Corporations are using dubious research to take over prisons
By Matt Stroud
Since the mid-1980s, private companies have contracted with states and branches of the federal government to assume certain prison operations. The argument behind these contracts has been that private companies which are not beholden to things like pension arrangements with correctional officers unions can cut prison spending in ways that governments can not.
For the most part, this argument was theoretical an idea never definitively proven by any significant academic studies (though some have tried to do so). But then, in April 2013, came a study out of Temple University in Philadelphia. This study found that private prison companies could help governments cut costs from between 12.46 percent and 58.61 percent. It looked like a groundbreaking study on its surface, and the private prison industry ran with it. But recently that appearance has begun to fade and reveal a very different picture: that of corporate prisons taking a page out of Big Tobacco's playbook.

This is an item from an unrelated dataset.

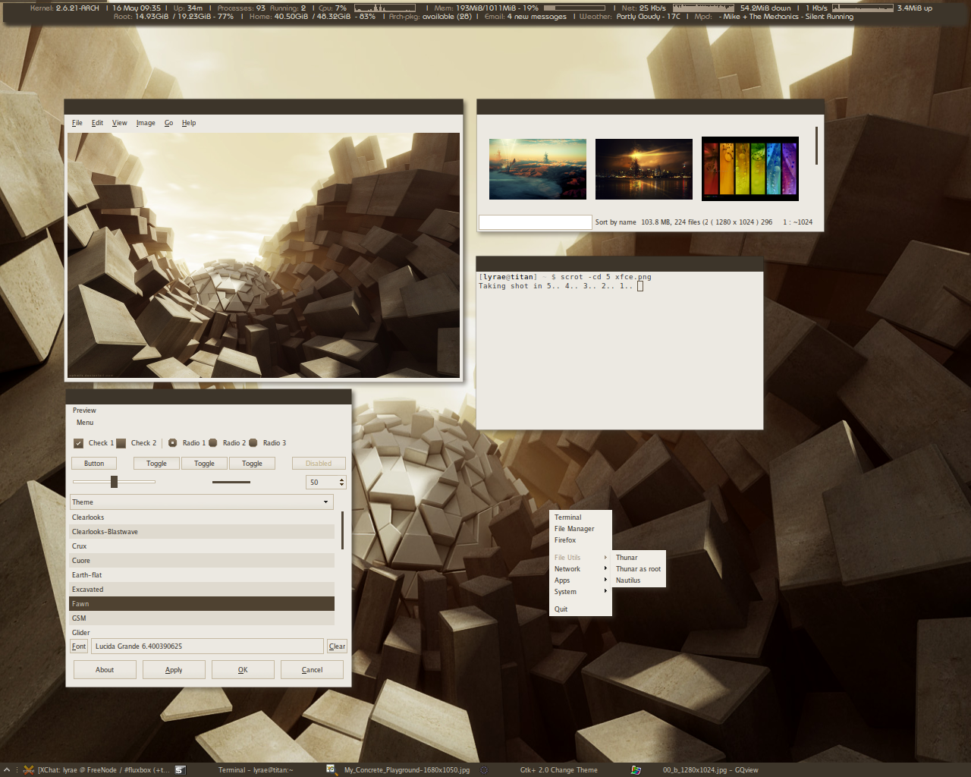Toggle the Check 1 checkbox
The image size is (971, 777).
point(79,443)
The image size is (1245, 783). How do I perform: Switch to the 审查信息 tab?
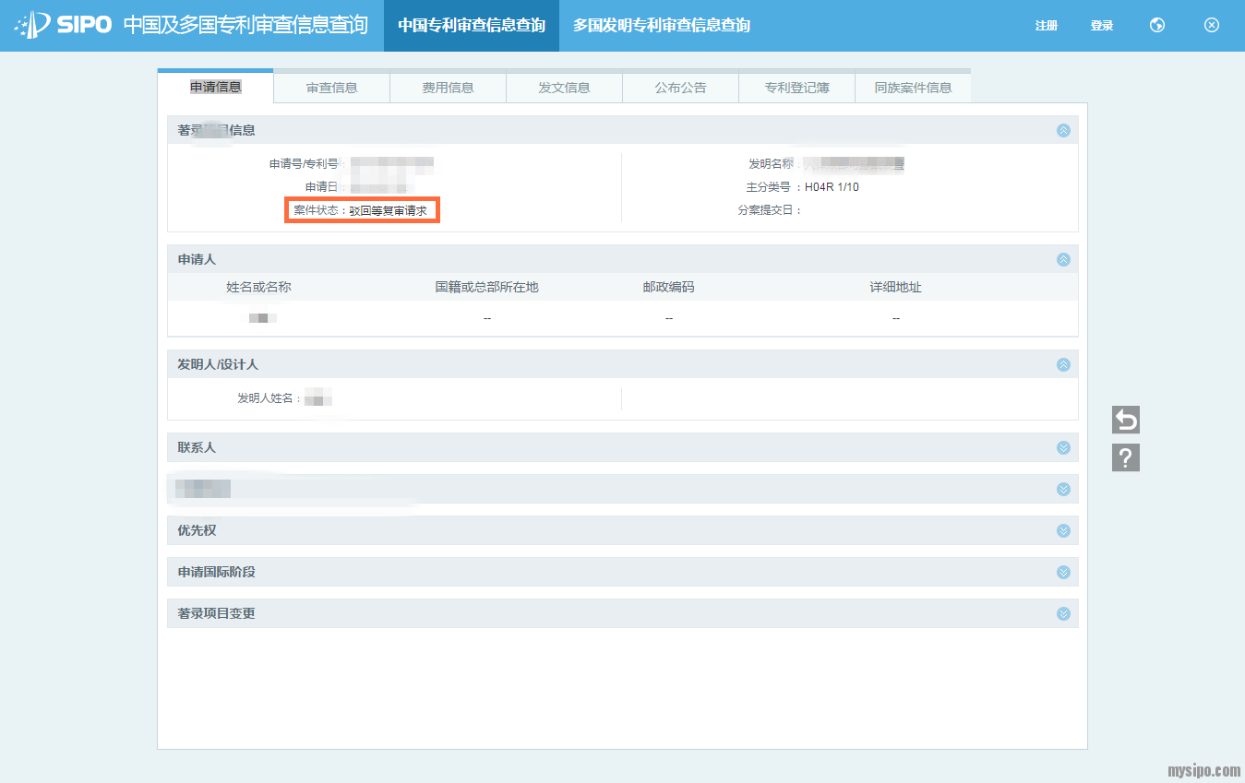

Private prison companies were doing well enough without the academic boost. Though these companies only oversee about 8 percent of United States prisons, the number of prisoners in private facilities rose by 37 percent between 2002 and 2009, and the companies generally make a lot of money: Corrections Corporation of America (CCA), the largest private prison company in the world, has a market cap of $3.74 billion; one of its competitors, the GEO Group, has a market cap of $2.46 billion. But the study was nonetheless helpful; it backed up the savings claims with an ostensibly independent study from a reputable academic institution. It brought private prisons and the contracts those companies were lobbying to secure with states and the federal government into policy discussions all over the country. The studys authors, Temple economics professors Simon Hakim and Erwin A. Blackstone, even wrote op-eds in newspapers where private prisons were being considered by lawmakers. This was all excellent news for private prison companies.
Soon after, however, the studys findings began to look a little less excellent.